We envision the fashion industry serving as one of the most powerful conduits for social and environmental progress in existence today. We’re still a ways away from realizing this ambitious vision for our industry, but because of you, we made significant strides in 2019 towards this exciting reality. We’d like to take a moment to acknowledge what happened last year in the fashion industry (the good and the bad,) and to celebrate the impact you’ve made possible for us at Nisolo.
"2019 was the year sustainability finally burst into the fashion mainstream." –Whitney Bauck, Senior Sustainability Reporter at Fashionista
More than ever before, the conversation around the social and environmental impact of our clothes and everyday purchases came to the forefront amongst industry leaders, policymakers, NGOs, consumers, and brands of all sizes (including the biggest offenders.) We witnessed a movement of brands committing to become carbon neutral. Several designers publicly recognized their role in reducing environmental waste. Progress was made in developing innovative, eco-friendly materials across numerous kinds of products. Secondhand shopping and recycling options became increasingly prevalent. And consumers began placing more value on shopping sustainably–75% of consumers view sustainability as extremely or very important, and more than a third of consumers report they have already switched from their preferred brand to another because it credibly stands for positive environmental and/or social practices (Source: Global Fashion Agenda, 2019.)
Yet amidst heightened consumer awareness and positive progress, the social and environmental state of the industry remains broken, and we hope to make progress toward our vision even faster in 2020 and beyond.

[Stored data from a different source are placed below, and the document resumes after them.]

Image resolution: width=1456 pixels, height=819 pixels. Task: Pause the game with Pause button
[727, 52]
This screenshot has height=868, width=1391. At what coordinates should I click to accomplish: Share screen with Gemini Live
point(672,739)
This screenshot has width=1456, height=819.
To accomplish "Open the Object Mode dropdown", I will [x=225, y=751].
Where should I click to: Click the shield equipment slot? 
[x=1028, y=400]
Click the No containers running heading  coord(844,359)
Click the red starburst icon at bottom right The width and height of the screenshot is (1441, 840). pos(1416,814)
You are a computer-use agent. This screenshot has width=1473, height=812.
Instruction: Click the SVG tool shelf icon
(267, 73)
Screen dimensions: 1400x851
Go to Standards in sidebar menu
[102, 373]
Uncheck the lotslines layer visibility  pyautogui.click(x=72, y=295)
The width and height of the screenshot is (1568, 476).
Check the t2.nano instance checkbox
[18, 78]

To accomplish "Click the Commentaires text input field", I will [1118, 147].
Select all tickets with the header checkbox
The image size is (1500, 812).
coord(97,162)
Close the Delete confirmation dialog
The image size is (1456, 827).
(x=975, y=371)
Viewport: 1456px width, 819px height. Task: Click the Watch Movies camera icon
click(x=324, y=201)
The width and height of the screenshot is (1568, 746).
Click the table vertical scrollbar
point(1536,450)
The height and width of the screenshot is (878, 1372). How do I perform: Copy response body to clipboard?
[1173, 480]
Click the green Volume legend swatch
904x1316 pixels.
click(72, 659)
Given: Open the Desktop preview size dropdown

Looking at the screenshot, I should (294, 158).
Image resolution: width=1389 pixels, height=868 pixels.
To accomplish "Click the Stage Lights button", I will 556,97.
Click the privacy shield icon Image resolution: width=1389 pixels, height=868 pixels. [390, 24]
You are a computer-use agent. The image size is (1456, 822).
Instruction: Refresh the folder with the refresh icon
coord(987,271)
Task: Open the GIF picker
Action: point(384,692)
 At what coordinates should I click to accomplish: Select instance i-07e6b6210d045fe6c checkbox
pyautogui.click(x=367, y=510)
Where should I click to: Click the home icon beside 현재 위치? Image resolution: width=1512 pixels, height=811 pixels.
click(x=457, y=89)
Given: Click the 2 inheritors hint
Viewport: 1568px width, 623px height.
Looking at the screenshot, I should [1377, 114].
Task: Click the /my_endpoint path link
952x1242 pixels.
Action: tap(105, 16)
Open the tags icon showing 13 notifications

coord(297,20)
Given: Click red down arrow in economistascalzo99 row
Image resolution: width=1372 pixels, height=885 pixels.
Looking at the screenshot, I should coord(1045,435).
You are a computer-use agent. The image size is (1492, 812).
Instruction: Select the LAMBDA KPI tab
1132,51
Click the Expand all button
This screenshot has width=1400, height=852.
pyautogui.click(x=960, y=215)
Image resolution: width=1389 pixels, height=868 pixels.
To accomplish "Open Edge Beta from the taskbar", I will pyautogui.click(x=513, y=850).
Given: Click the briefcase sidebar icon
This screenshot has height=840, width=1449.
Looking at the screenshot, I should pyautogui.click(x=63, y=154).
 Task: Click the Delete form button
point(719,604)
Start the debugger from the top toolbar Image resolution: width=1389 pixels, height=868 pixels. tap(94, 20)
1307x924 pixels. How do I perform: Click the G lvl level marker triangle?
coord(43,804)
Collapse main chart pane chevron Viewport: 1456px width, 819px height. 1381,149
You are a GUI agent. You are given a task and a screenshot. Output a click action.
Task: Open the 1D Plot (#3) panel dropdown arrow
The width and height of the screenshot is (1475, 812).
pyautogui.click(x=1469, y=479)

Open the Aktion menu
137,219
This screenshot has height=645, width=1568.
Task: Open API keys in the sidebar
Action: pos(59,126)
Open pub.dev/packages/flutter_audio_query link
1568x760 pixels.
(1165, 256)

The day-to-day reality for the vast majority of the people who make our clothes is still bleak. According to Clean Clothes Campaign, 85% of large fast fashion brands surveyed in a 2014 study said that wages should be enough to meet workers’ basic needs. In 2019, however, none of these brands could demonstrate that any workers outside of their corporate headquarter countries were being paid a living wage (Source: Clean Clothes Campaign, 2019.) In many cases, factory workers continue to operate in deadly working conditions, a hard truth to accept that became all too real this past December when 43 workers in Delhi, India were killed in a factory fire.